Neyzen Tevfik'le karşılaşınca ruhundaki musiki tutkusu alevlenen Akif, Tevfik'e Fransızca, Farsça ve Arapça dersleri verirken Neyzen Tevfik de kendisine ney üflemeyi öğretti. Mithat Cemal'e bakılırsa bu uğurda Akif, 1313 (1897) tarihinde yıl boyunca her sabah Fatih'teki Şekerci Han'ına gidip gelmişti. Mehmet Akif, ney meşkinde zorlanmasına rağmen işin peşini bırakmamış, bir süre hiç üşenmeden, Neyzen Tevfik'in taşındığı Çukurçeşme'deki Ali Bey'in hanına her sabah gitmeyi de göze almıştır. Nihayet kararlılığı ve azmi sayesinde Akif, nazlı ve zor bir enstrüman olan ney'i yendiği gibi, sadece -ilk başlarda üflemekte zorlandığı Salim Bey'in Hicaz Peşrevini değil, birçok zor parçayı çalabilir hâle gelmiş, hatta devr-i kebîr usûlünü vurmayı bile öğrenmiştir.
Safahat şairinin büyük bir istikbal vaat ettiğini düşündüğü Neyzen'in harabat âlemlerine dalmasıyla bu saadetli günler de sona erdi. Çünkü kardeşi Şefik derslerine çalışırken Neyzen Tevfik kendisini avareliğe vurmuş, gittikçe eğlenceye kaptırmış, kitapları kapatarak tahsil hayatından uzaklaşmıştı. Artık musikiden, eğlenceden başka bir şey düşünmez olmuştu. Bir zamanlar Yenikapı ve Galata Mevlevihanelerine devam eden, Bektaşî muhitlerine dalan Neyzen, artık mecrasını değiştirmiş; Sirkeci ve Şehzadebaşı kahvelerine, Galata ve Beyoğlu meyhanelerine postu sermiştir. Hayat felsefesini değiştirmesi üzerine Akif, kendisini hayal kırıklığına uğratan Neyzen'e darılmıştı. Ardından da Neyzen Mısır'a firar etti.
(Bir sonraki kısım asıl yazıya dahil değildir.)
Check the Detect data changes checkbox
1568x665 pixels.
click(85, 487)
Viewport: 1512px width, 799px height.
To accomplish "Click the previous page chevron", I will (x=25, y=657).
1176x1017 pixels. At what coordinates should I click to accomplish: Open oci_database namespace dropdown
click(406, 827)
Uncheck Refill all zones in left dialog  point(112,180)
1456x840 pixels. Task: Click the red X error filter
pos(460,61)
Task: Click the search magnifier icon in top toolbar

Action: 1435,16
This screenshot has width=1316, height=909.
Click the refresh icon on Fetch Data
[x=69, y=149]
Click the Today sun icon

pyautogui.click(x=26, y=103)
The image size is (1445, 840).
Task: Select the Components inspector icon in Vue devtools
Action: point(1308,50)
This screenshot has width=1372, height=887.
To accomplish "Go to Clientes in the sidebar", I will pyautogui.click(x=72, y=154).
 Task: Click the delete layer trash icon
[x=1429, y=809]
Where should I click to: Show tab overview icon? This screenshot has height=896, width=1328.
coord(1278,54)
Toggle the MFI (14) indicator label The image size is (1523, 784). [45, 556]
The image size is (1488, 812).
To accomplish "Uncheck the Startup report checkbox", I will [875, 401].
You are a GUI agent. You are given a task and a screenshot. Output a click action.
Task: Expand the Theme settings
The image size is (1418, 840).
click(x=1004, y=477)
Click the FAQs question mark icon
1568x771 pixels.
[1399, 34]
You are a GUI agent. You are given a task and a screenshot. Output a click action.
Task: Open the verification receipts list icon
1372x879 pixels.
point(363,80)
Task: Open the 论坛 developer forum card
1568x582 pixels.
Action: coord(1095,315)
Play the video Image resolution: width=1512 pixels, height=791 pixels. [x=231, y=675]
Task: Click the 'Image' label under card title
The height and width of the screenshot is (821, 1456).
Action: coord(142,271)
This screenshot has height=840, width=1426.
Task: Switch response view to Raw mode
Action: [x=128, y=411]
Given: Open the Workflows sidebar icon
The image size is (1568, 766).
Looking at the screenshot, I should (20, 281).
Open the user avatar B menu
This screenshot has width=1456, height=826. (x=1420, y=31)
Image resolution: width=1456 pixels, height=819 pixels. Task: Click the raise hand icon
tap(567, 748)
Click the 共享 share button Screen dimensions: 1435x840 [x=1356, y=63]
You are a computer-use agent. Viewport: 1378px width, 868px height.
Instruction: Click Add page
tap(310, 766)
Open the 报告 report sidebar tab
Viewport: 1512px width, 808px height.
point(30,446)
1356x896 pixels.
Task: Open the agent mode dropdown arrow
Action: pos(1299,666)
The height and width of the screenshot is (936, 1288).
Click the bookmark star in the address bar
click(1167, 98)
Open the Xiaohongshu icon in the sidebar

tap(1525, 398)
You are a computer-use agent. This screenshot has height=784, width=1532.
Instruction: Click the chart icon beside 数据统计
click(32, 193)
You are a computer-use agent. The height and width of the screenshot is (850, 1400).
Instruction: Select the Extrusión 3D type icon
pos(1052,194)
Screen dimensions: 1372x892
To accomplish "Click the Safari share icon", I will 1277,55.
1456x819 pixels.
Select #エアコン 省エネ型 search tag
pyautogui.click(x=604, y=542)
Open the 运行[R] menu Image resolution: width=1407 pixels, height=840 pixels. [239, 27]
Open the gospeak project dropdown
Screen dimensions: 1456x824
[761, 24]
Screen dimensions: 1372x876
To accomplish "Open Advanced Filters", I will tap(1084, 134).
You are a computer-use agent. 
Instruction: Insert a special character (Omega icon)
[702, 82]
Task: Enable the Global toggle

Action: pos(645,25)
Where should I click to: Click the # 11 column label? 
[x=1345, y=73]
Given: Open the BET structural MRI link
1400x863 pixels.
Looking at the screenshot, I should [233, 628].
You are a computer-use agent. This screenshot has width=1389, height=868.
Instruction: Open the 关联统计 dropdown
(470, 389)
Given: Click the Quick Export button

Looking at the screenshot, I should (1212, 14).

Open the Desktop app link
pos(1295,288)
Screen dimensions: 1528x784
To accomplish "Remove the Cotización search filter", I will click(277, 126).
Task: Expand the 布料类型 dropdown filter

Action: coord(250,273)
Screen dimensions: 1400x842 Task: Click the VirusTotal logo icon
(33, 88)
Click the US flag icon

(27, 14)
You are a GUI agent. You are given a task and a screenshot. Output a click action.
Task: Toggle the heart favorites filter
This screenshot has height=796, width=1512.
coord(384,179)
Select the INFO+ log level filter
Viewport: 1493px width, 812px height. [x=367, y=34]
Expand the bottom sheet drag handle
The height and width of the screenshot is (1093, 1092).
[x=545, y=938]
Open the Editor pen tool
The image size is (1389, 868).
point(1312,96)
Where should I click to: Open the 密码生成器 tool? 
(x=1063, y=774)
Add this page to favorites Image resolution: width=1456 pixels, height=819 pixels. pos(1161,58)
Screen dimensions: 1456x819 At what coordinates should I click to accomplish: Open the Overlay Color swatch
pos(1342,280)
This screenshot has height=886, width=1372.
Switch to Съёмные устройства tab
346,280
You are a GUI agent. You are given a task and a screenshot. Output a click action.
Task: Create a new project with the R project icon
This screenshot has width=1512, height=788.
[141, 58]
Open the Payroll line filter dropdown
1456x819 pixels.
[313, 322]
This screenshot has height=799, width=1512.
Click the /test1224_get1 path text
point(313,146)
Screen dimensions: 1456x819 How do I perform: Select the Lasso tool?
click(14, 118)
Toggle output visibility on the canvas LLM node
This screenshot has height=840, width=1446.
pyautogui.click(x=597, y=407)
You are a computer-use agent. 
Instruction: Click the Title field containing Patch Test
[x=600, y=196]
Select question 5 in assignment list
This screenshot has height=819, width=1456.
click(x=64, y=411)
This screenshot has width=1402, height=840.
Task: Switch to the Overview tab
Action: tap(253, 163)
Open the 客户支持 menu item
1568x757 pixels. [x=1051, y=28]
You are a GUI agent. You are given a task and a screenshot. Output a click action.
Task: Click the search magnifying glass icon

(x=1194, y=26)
1903 senesi Ocak ayının son günlerinde bir yolcu vapuruyla Mısır'a firar eden Neyzen, burada 5 yıl kalmış ve 1908'in Ağustosunda, II. Meşrutiyet'in ilanı üzerine İstanbul'a dönmüştür. Meşrutiyet devrinde de Mısır'a yolu düşen Neyzen, üçüncü Mısır seyahatinde Hilvan'a da uğrar ve hocası Mehmet Akif'i ziyaret edip bir müddet evinde misafir olarak kalır.